Identification and characterization of leukotriene D4 receptors in adult and fetal human lung

Abstract Leukotriene D 4 (LTD 4 ) receptors were identified and characterized in adult and fetal human lung membranes. Macroscopically normal adult lung tissue was selected from seventeen surgical biopsy specimens, and twenty-seven fetal lung samples were obtained from therapeutic abortions. Binding assays were performed using pooled adult or fetal human lung membranes at 30° under conditions which prevented metabolism of [ 3 H]LTD 4 . Specific binding reached equilibrium within 30 min, remained constant for 60 min, was enhanced by Mg 2+ , and was inhibited by Na + and guanyl-5′-yl-imidodiphosphate.

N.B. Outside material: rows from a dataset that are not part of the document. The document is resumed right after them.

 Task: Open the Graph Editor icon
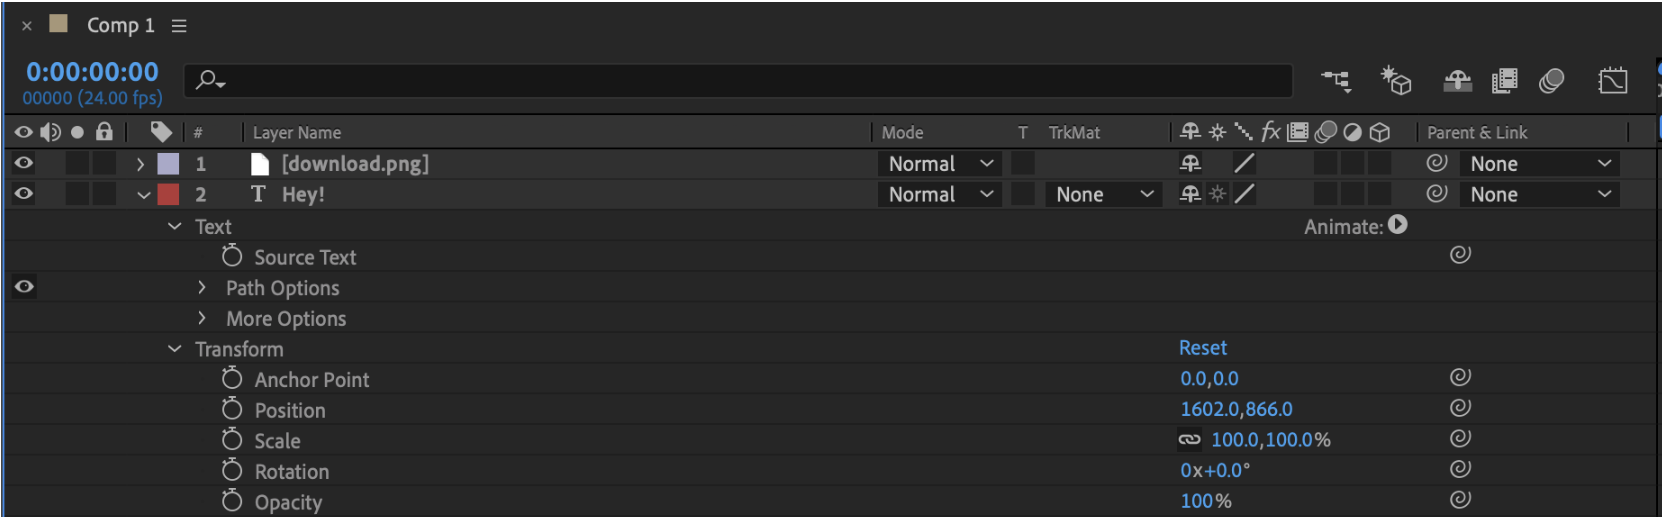click(1613, 81)
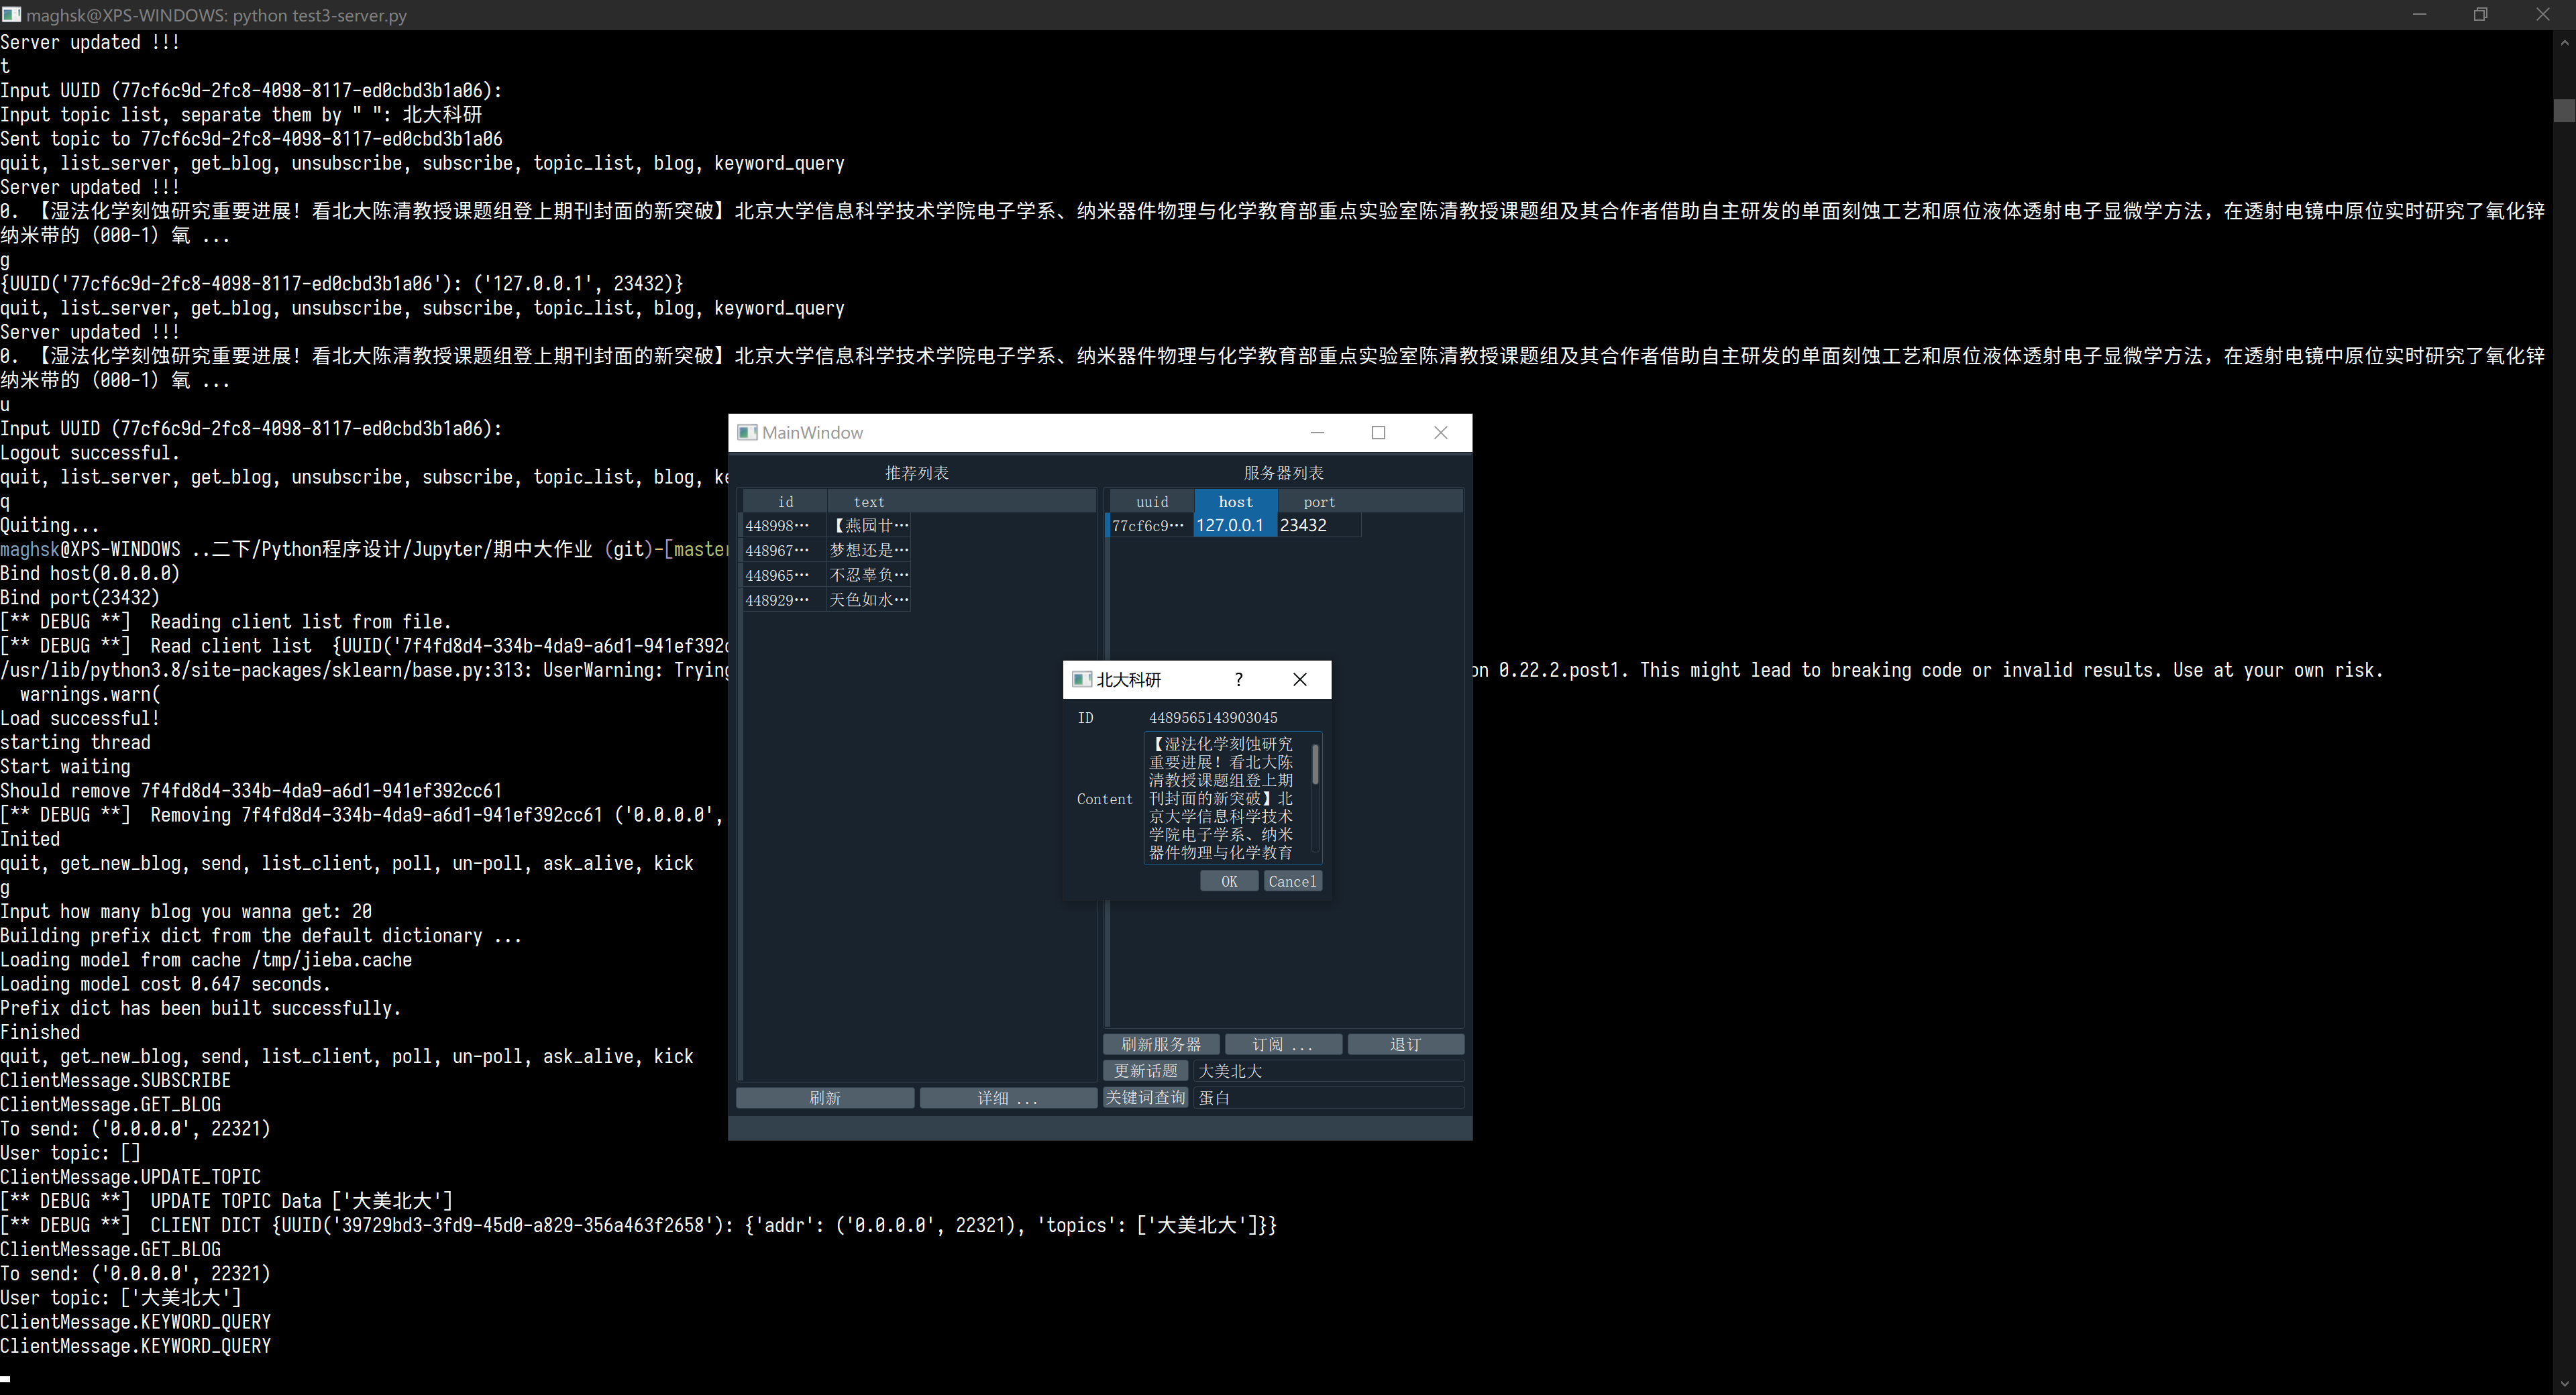Select the host column header
The height and width of the screenshot is (1395, 2576).
pyautogui.click(x=1235, y=502)
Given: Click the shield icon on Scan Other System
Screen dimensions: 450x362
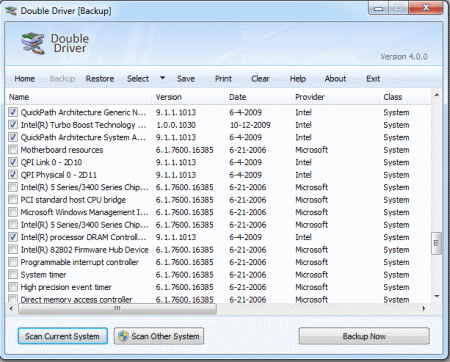Looking at the screenshot, I should 123,336.
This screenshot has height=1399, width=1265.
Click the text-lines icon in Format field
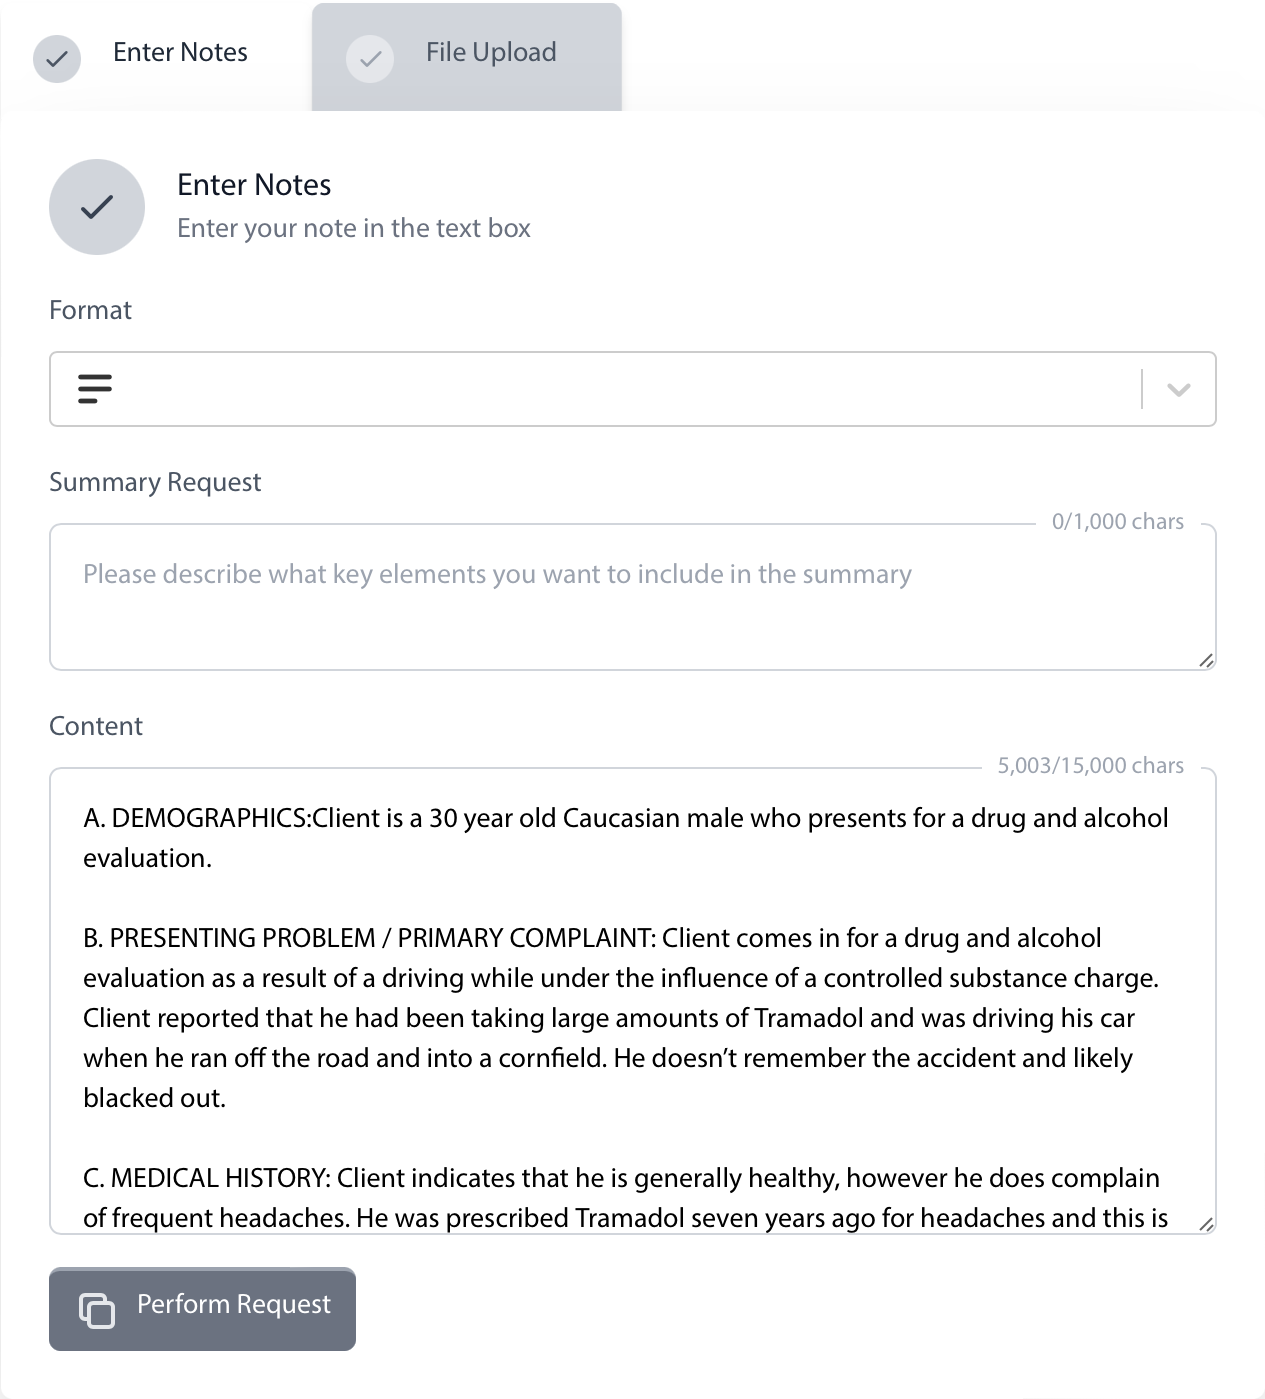(95, 388)
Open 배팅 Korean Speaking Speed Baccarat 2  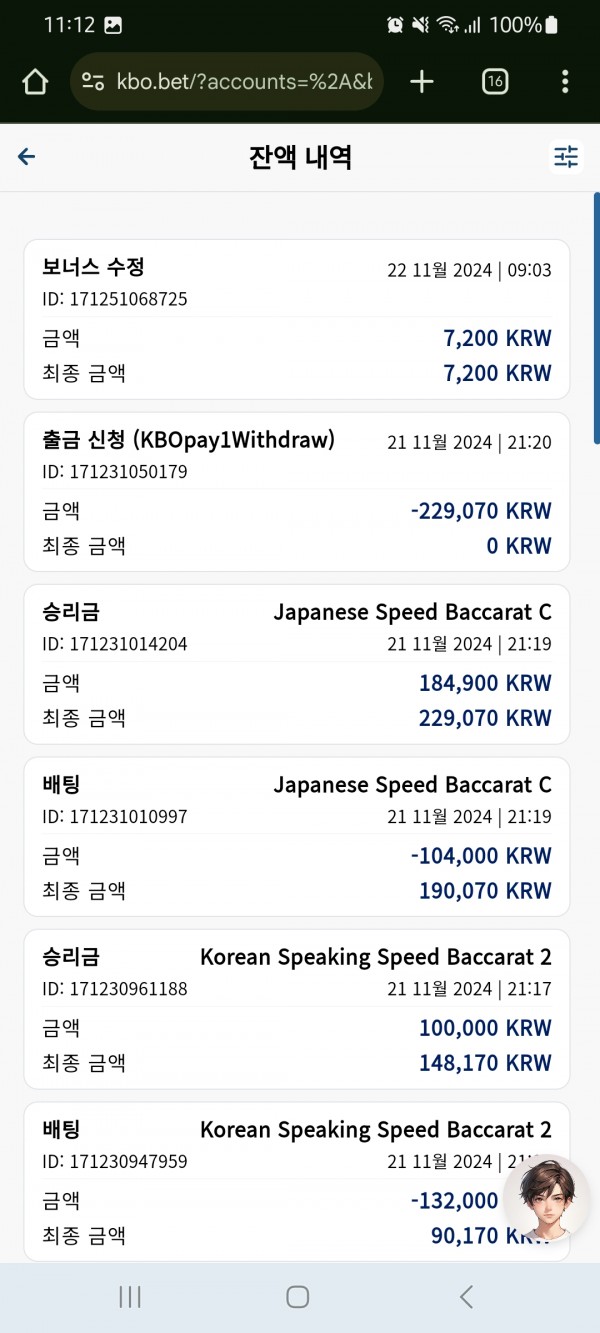click(x=297, y=1182)
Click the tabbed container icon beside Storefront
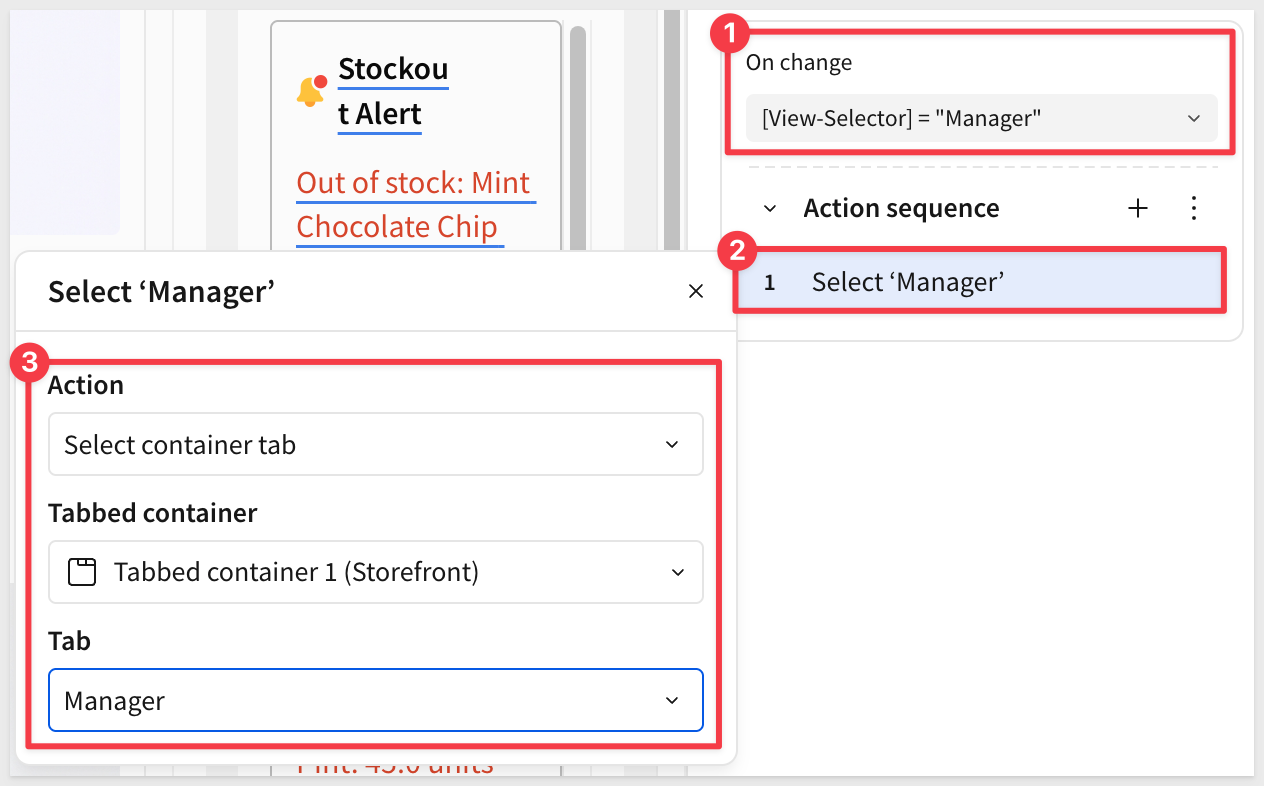The image size is (1264, 786). click(x=82, y=572)
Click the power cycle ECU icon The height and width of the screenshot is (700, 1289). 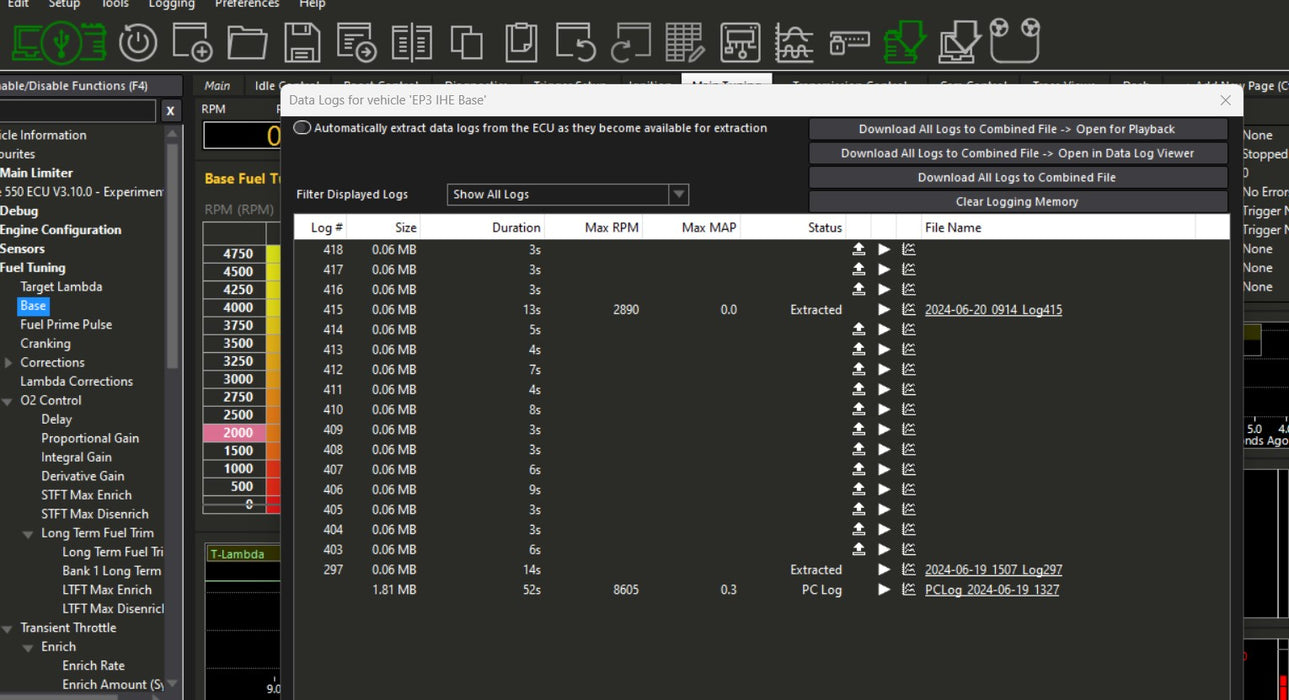[138, 42]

Computer-assisted analyses of saturation binding data showed a single class of binding sites with similar apparent K d (0.15 ± 0.09 and 0.12 ± 0.003 nM) and B max (68 ± 29 and 62 ± 14 fmoles/mg protein) values for adult and fetal samples respectively. Competition binding studies with [ 3 H]LTD 4 showed the same rank order potency for adult and fetal lung receptors (5 S ,6 R -LTD 4 > 5 S , 6 R -LTD 1 > 5 R ,6 S -LTD 4 > 5 S , 6 R -LTE 4 > FPL 55712). A comparison of the receptor binding affinities of these compounds with their smooth muscle contractile agonist (pD 2 ) and antagonist (−log[ K B ) activities in guinea pig lung and trachea showed a good correlation ( r = 0.88), suggesting that the saturable, high-affinity, stereoselective [ 3 H]LTD 4 specific binding sites identified in human lung may be physiologically relevant receptor moieties.